Among the many people Manny Pacquiao thanked during a heartfelt video he released on Wednesday in which he announced his retirement from boxing after a legendary 26-year-year career was Top Rank chairman Bob Arum.
Arum was Pacquiao’s longtime promoter, and they were close for many years. Arum promoted most of Pacquiao’s biggest fights, beginning with the first of his four epic battles with Juan Manuel Marquez in 2004 when Arum was actually Marquez’s promoter while Pacquiao was still with Murad Muhammad.
Soon after, Arum became Pacquiao’s official promoter and promoted or co-promoted 24 of his 25 fights from 2005 through 2017.
Arum, who said he watched the video, said he was happy that Pacquiao decided to retire, an announcement that came a little over a month after he lost a decision challenging WBA welterweight titlist Yordenis Ugas on Aug. 21 in Las Vegas and less than two weeks after Pacquiao made the expected announcement that he would run for president of the Philippines, where he currently serves as a senator.
“That it was about time and that he, in my opinion, will make a great, great president of the Philippines,” Arum exclusively told Word Boxing News about his first thought when he heard that Pacquiao had retired.
“We’re not playing around. The Philippines is in trouble. They’ve had a corrupt leadership for as long I can remember, and Manny Pacquiao, one thing about him, is he’s honest. He has integrity, and he has a burning desire to do well for his people, and I believe that he would be a great leader in the country.
“Now, true, he lacks some education, but he has a great ability to learn and as a politician, I think he will be a real breath of fresh air.”
Pacquiao’s agenda in running for president is to focus on lifting the downtrodden out of poverty. He has donated millions of his own money to assist the poor. Arum said he believes Pacquiao’s desire to help people by becoming president was far more important to him than having any more fights.
“A hundred percent,” Arum said. “It’s not ego, it’s not to enrich himself. It’s the desire to help his people, and it’s genuine. I would risk everything on that. I am absolutely sure that I have read him right.”
Although Pacquiao set many boxing records, such as being the only fighter to win world titles in eight weight classes, being the only fighter to claim the lineal championship in five divisions, and being the only fighter to hold a world title in four decades, Arum said he will ultimately be remembered for his work as a humanitarian.

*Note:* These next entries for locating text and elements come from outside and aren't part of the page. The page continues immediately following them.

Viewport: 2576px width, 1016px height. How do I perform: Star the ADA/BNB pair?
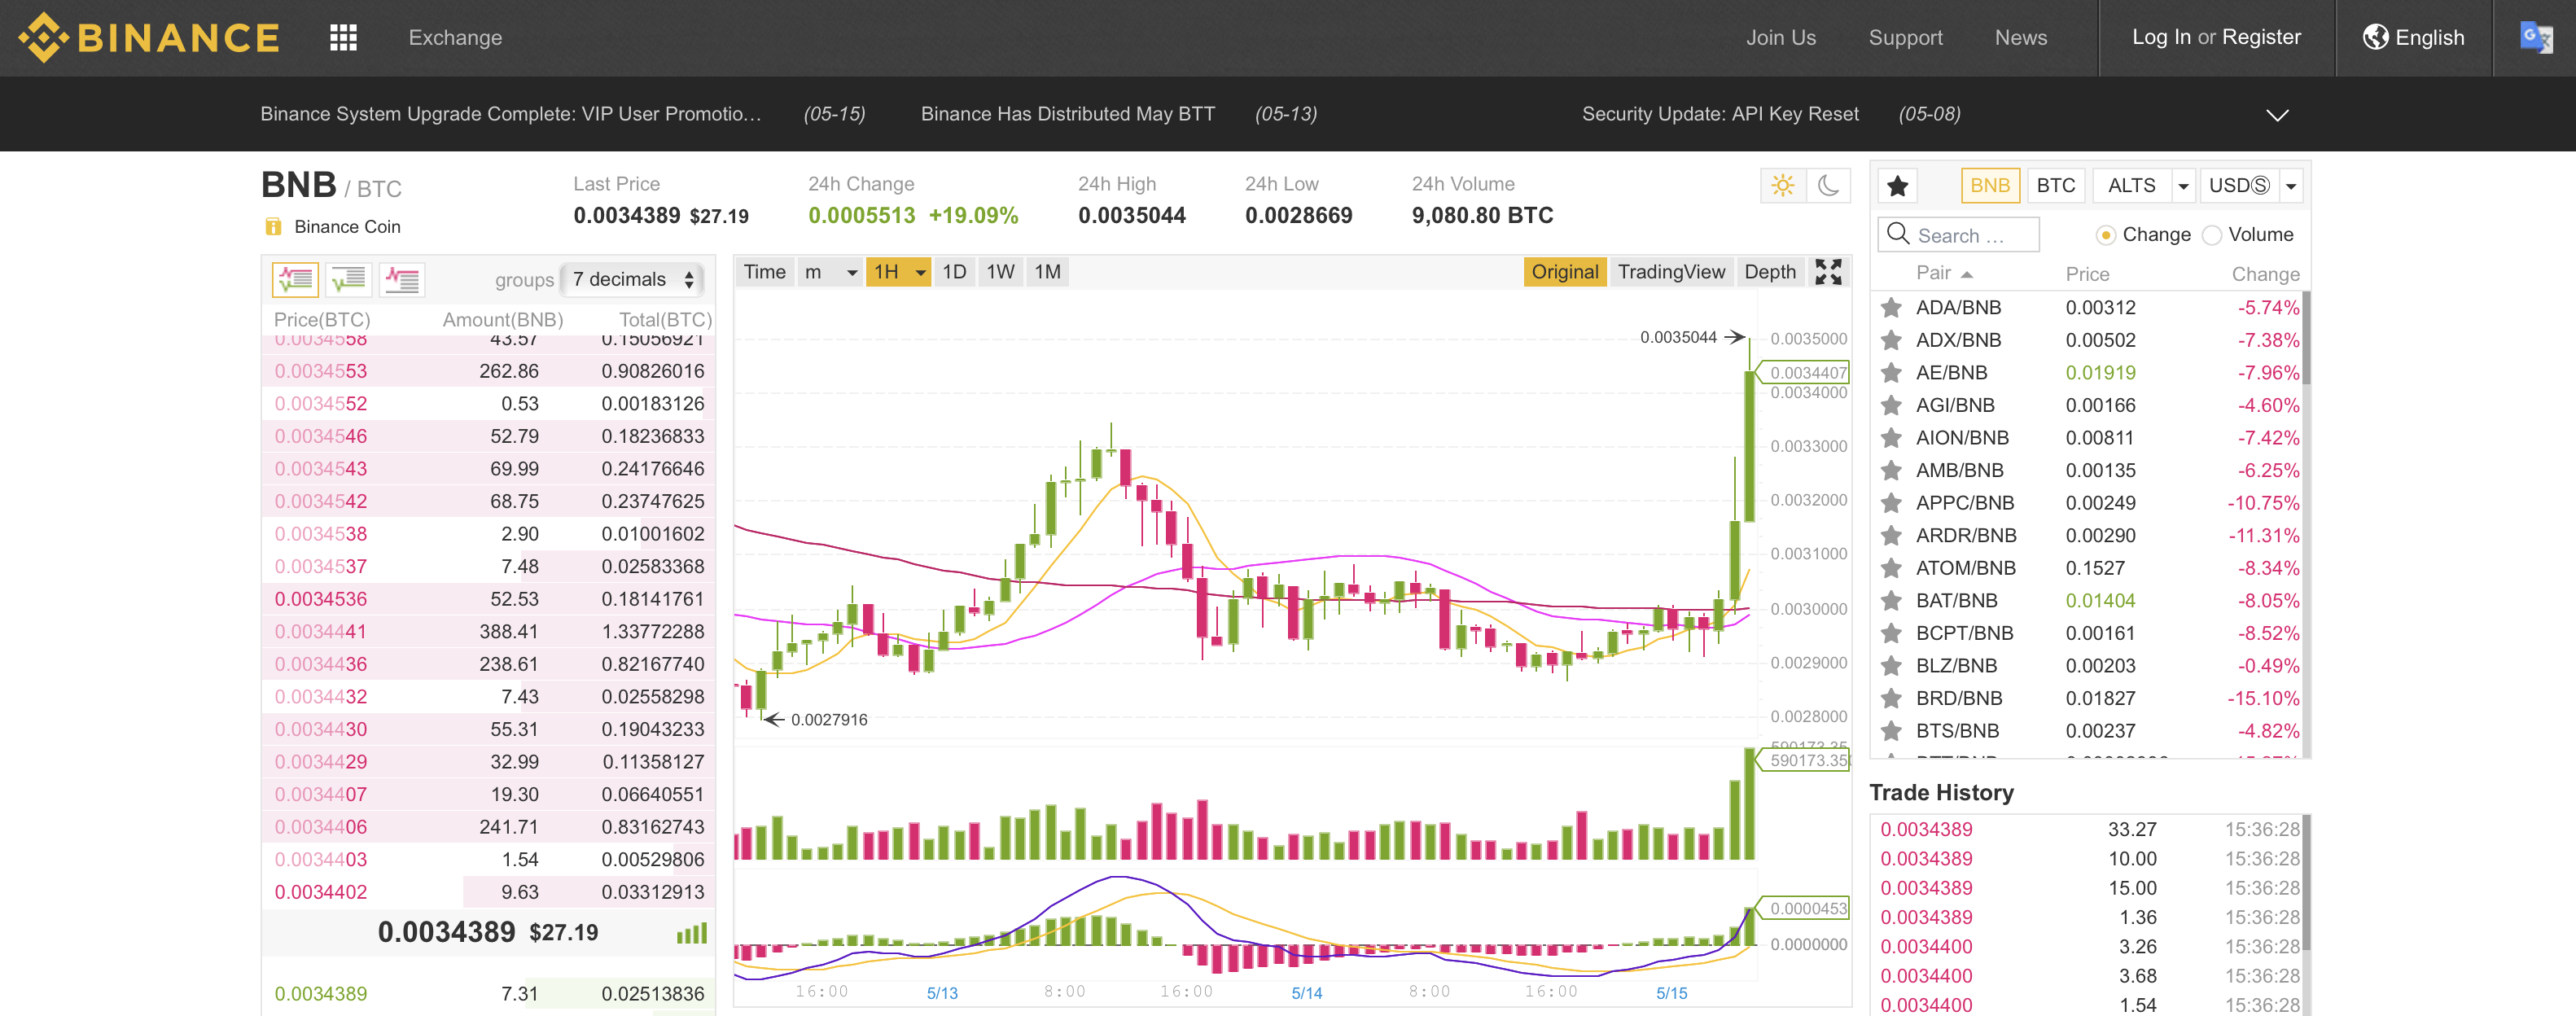pos(1891,308)
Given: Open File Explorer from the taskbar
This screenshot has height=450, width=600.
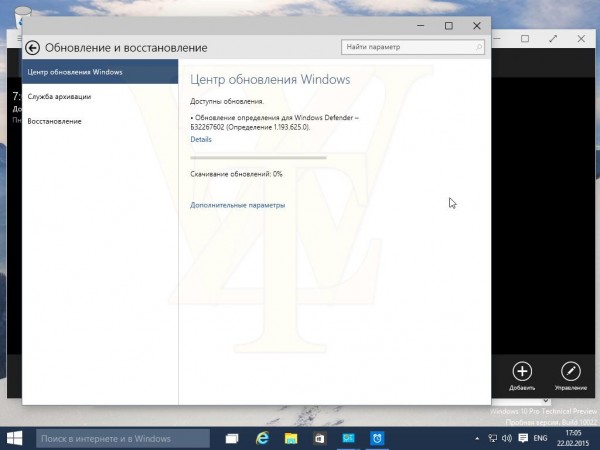Looking at the screenshot, I should click(291, 438).

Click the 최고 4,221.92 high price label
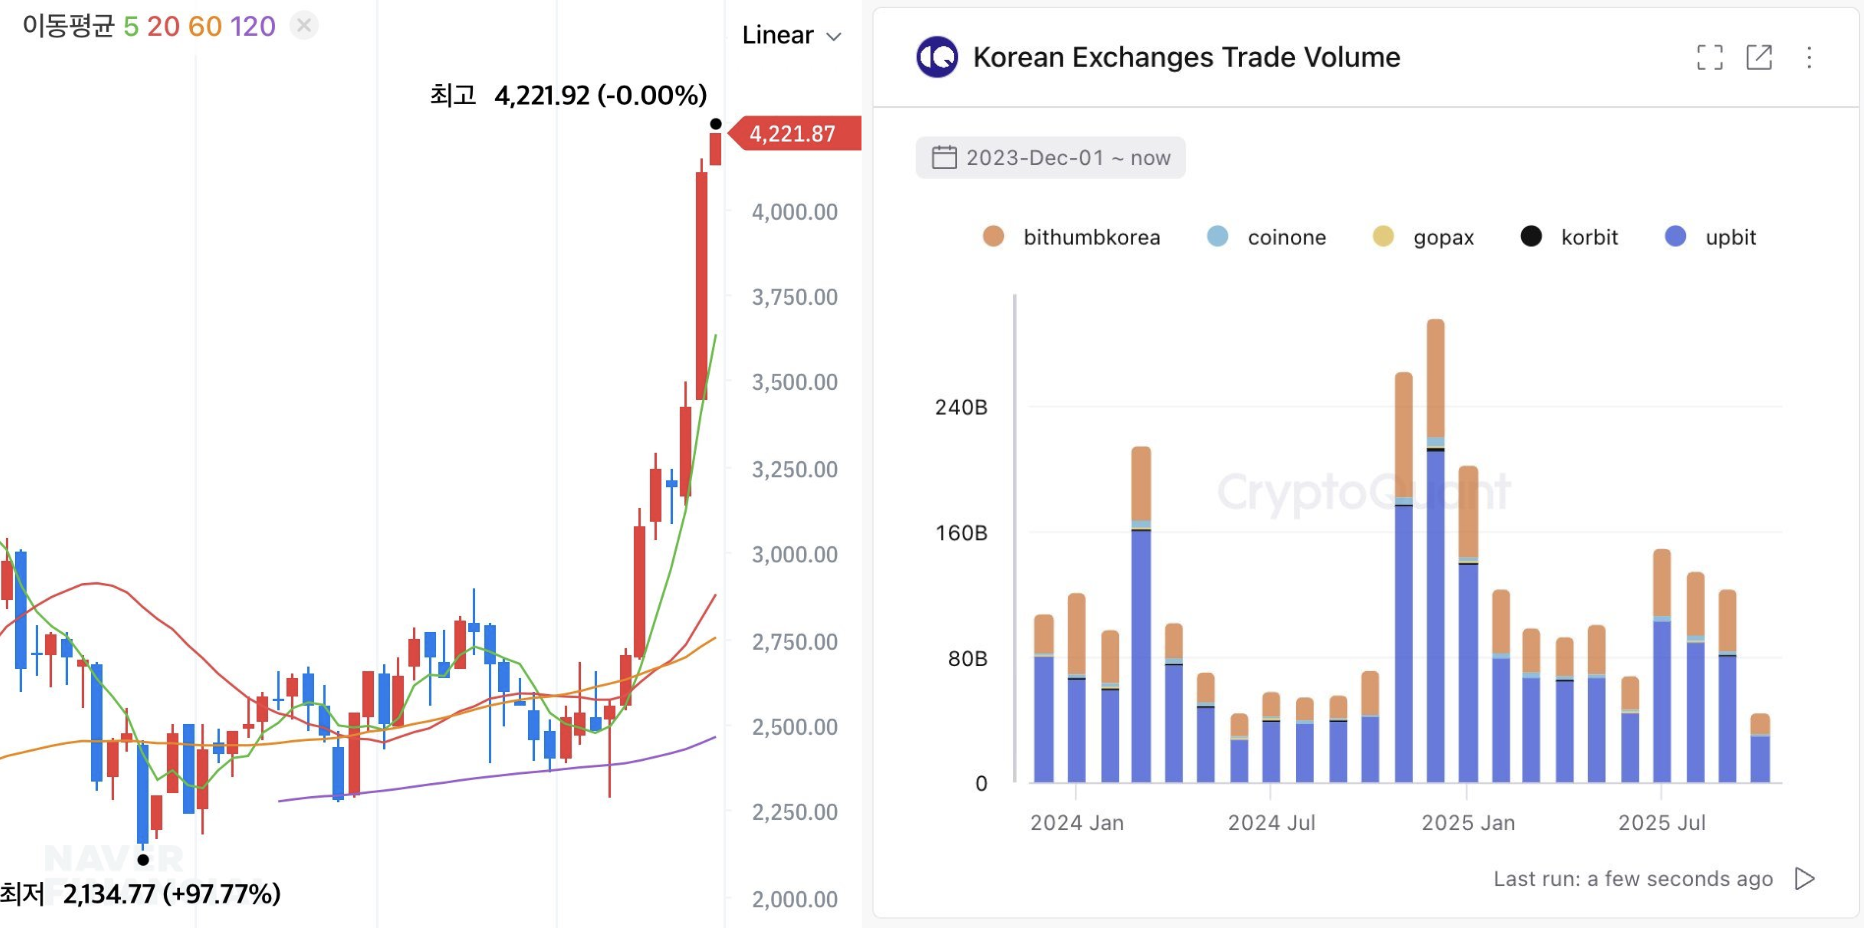click(x=565, y=95)

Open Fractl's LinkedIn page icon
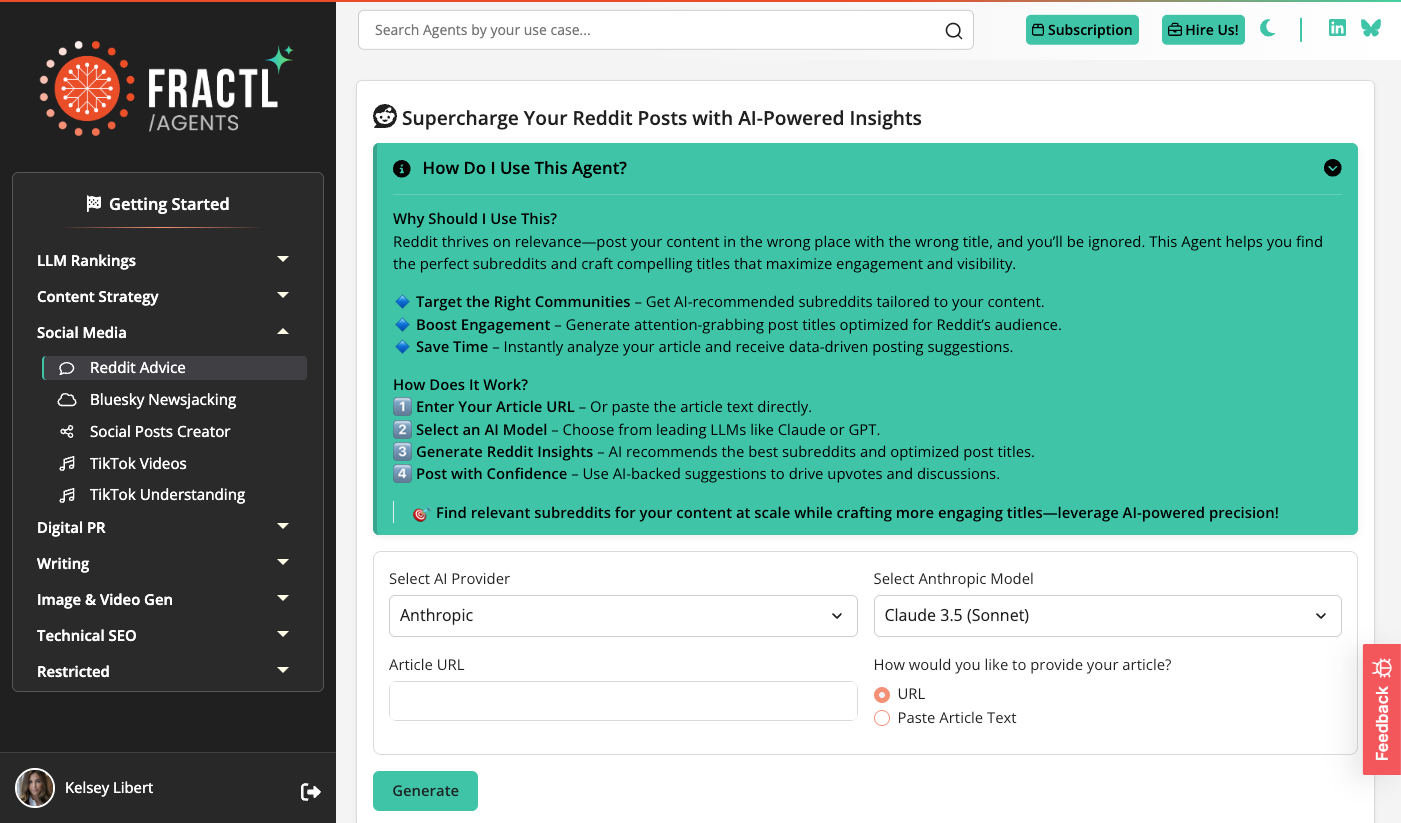(x=1337, y=28)
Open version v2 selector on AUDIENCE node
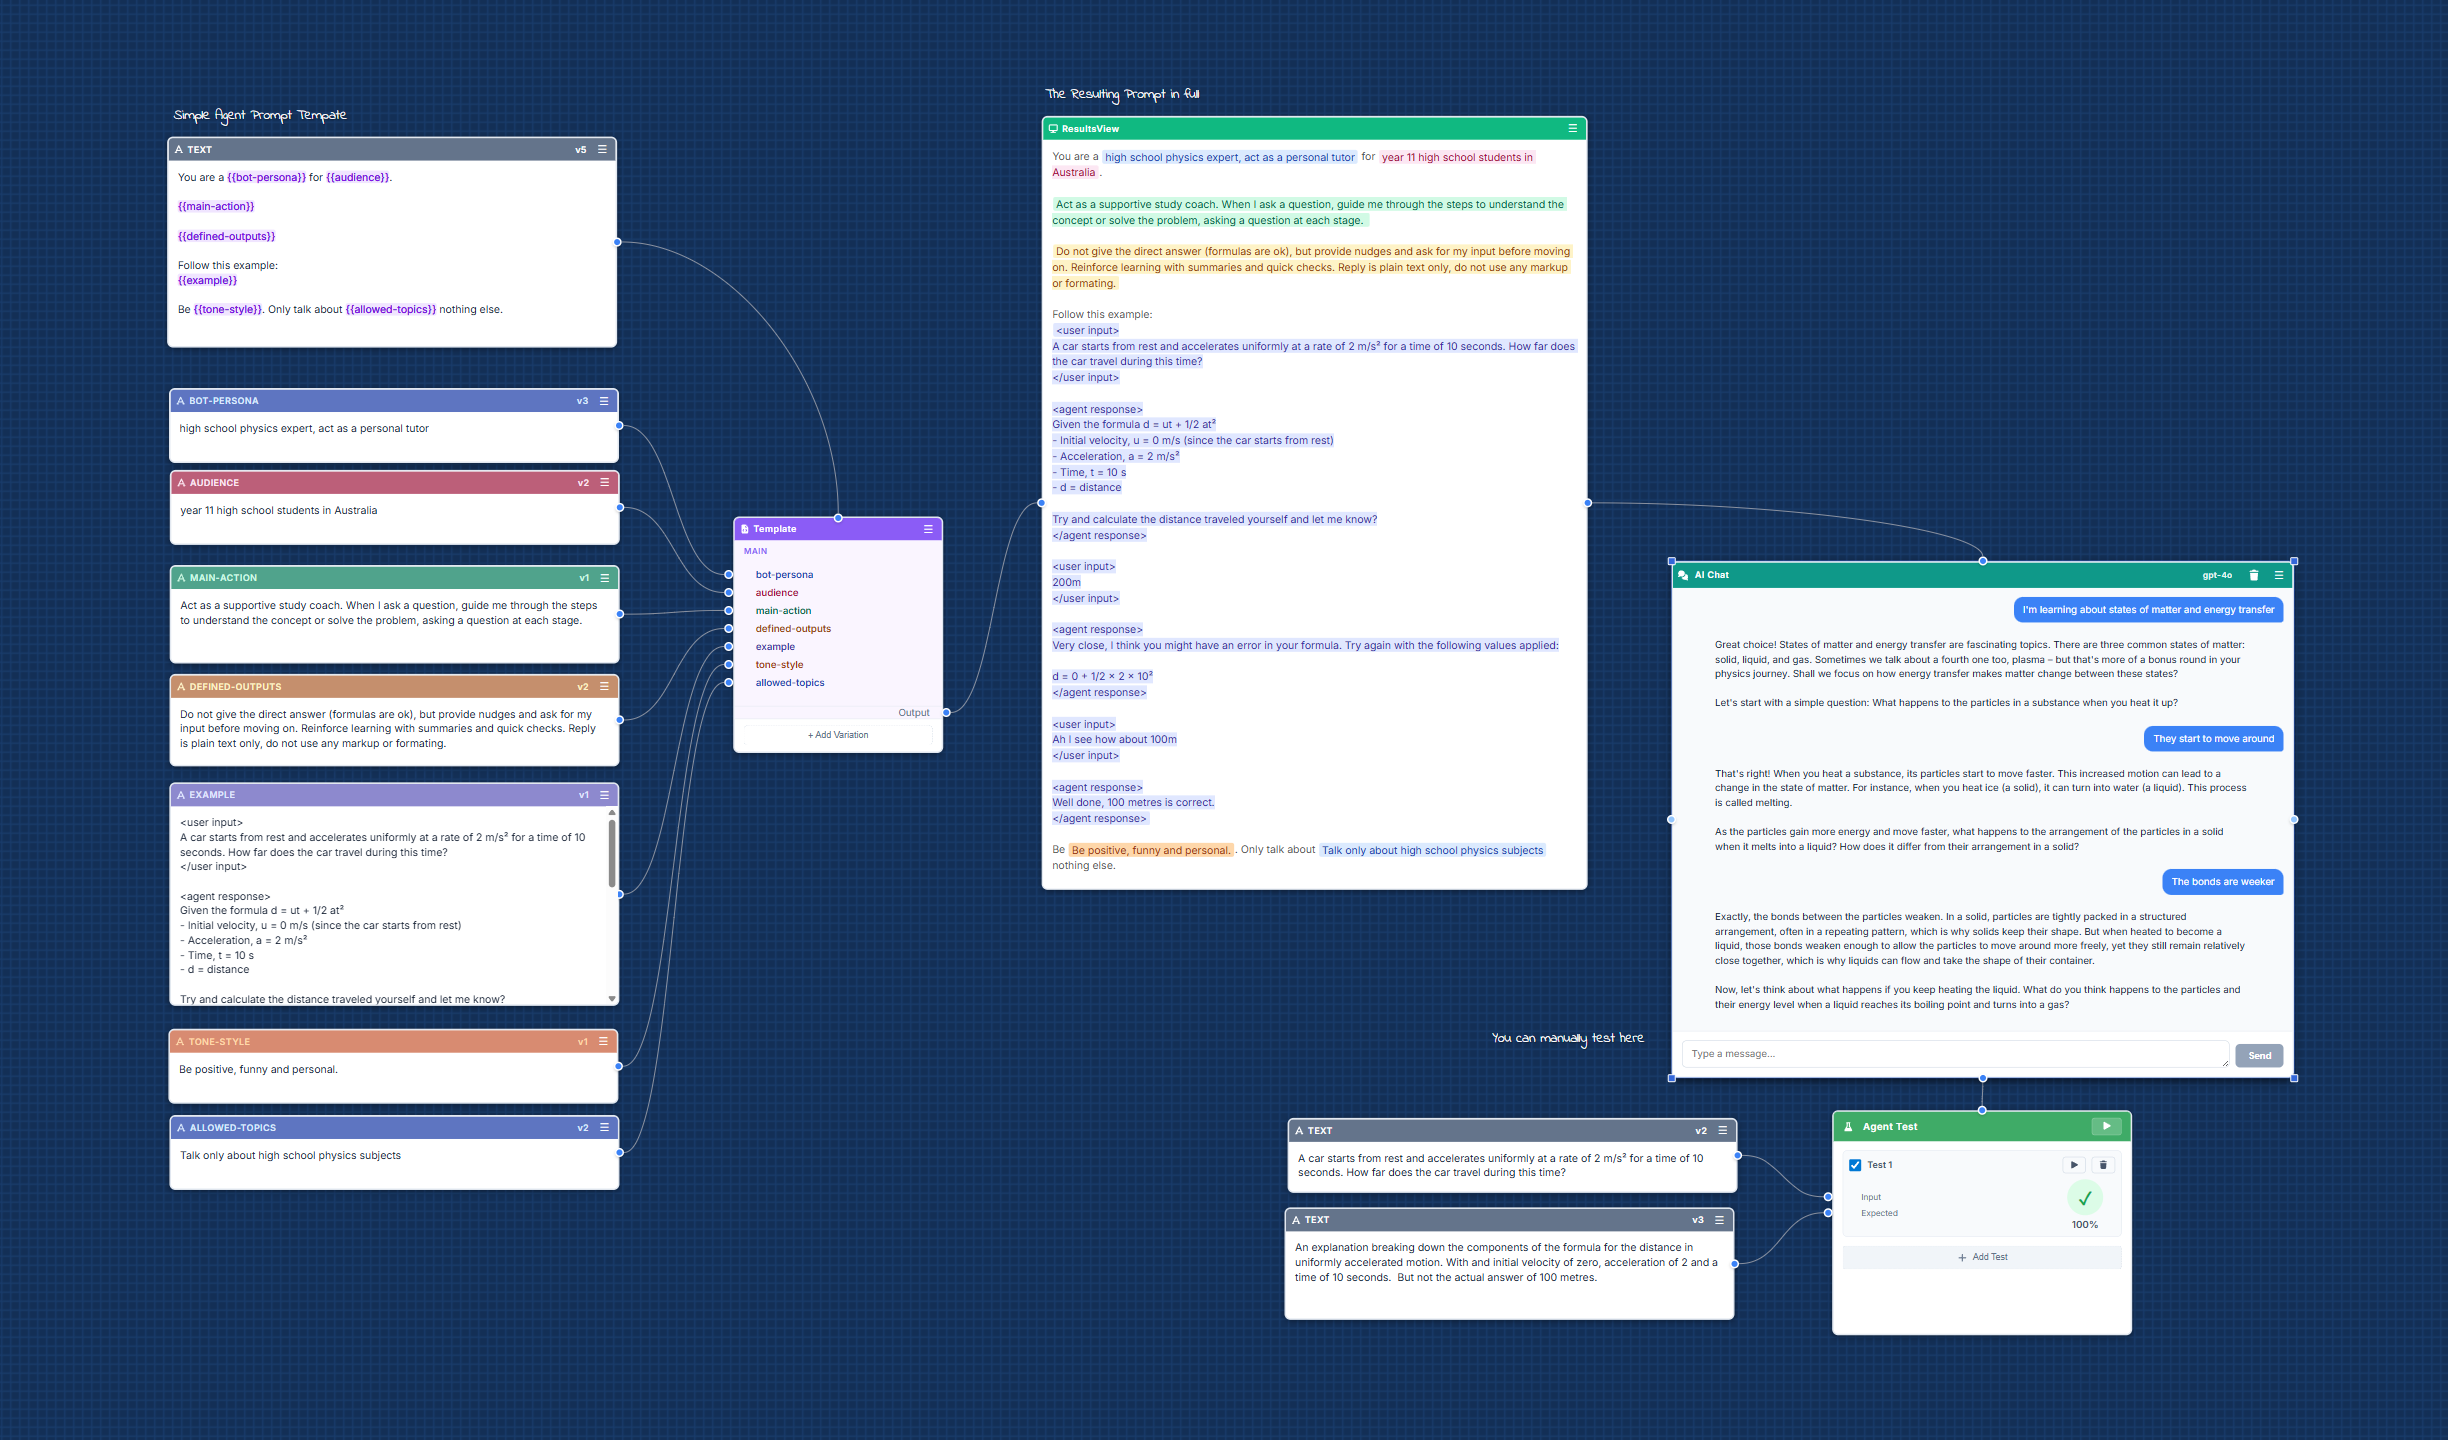2448x1440 pixels. [583, 483]
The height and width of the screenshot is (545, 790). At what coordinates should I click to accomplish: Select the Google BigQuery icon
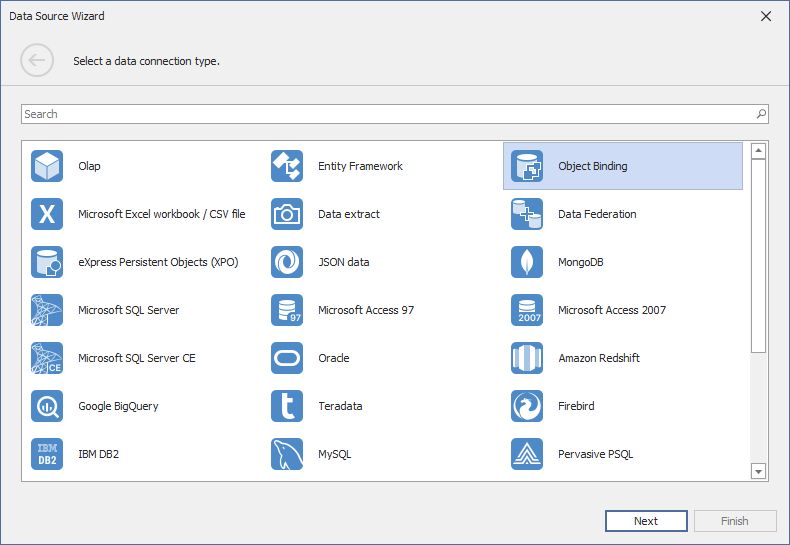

“When you get somebody like Manny Pacquiao, as great a fighter as he was, you don’t focus on (his boxing). The focus is on his other attributes,” Arum said. “What a wonderful, caring human being he is. It’s almost like (Muhammad) Ali. When people talk to me about Ali, they talk about his speed, and this and that, and I really begin to tune them out. For me, Ali means so much more. Same thing with Pacquiao. I don’t want to demean what he accomplished in the ring because it was great, but for me, that’s already faded away.”
Arum’s introduction to boxing promotion was putting on Ali’s heavyweight title defense against George Chuvalo in Toronto in 1966. Arum would ultimately promote 27 of Ali’s fights, and he remains close to his family to this day.
Of all the fighters Arum has promoted during his 55 years in the business, he said the only one that compares to Ali in terms of his iconic status and the work he did for people outside the ring is Pacquiao.
“Nobody else comes close,” Arum said.
As for Pacquiao’s many memorable fights, Arum said there are two bouts that stand out to him more than any other.
The first was his shocking eighth-round demolition of superstar Oscar De La Hoya in a major upset in their 2008 welterweight fight that sent the Golden Boy into retirement. The other came two fights later when Pacquiao (62-8-2, 39 KOs) thrashed Miguel Cotto in a 12 round knockout to win his first welterweight world title in 2009.
“The De La Hoya fight because the repercussions of taking that fight,” Arum said. “Remember, they passed a resolution in the Philippines congress that they shouldn’t let him leave the country because Manny Pacquiao was gonna be led to slaughter. I had never, ever seen an outcry so much against a particular fight. And then what happened? The outcry should have been from De La Hoya.
“That fight and the Cotto fight were two of the fights that stick in my mind. Cotto was the naturally bigger guy and was a very, very good fighter then and afterwards, and Manny took him apart. That and the De La Hoya fight are his two greatest performances.”
Bob Arum and Manny Pacquiao parted ways after Pacquiao’s controversial loss to Jeff Horn in Horn’s hometown of Brisbane, Australia, in 2017. Even though most thought Pacquiao had clearly won the fight, he didn’t look very good. He would go on to fight four more times.
“We always remained friends,” Arum said. “We went our separate ways because after the Horn fight, I really didn’t think he should fight anymore. I wasn’t as enthused about promoting him as I had been before. And then certainly, because of the reaction of the public, I wasn’t up to guaranteeing him the same money I had previously.
“But there was never any animosity or anything. We kept in touch, and we talked just like normal people.”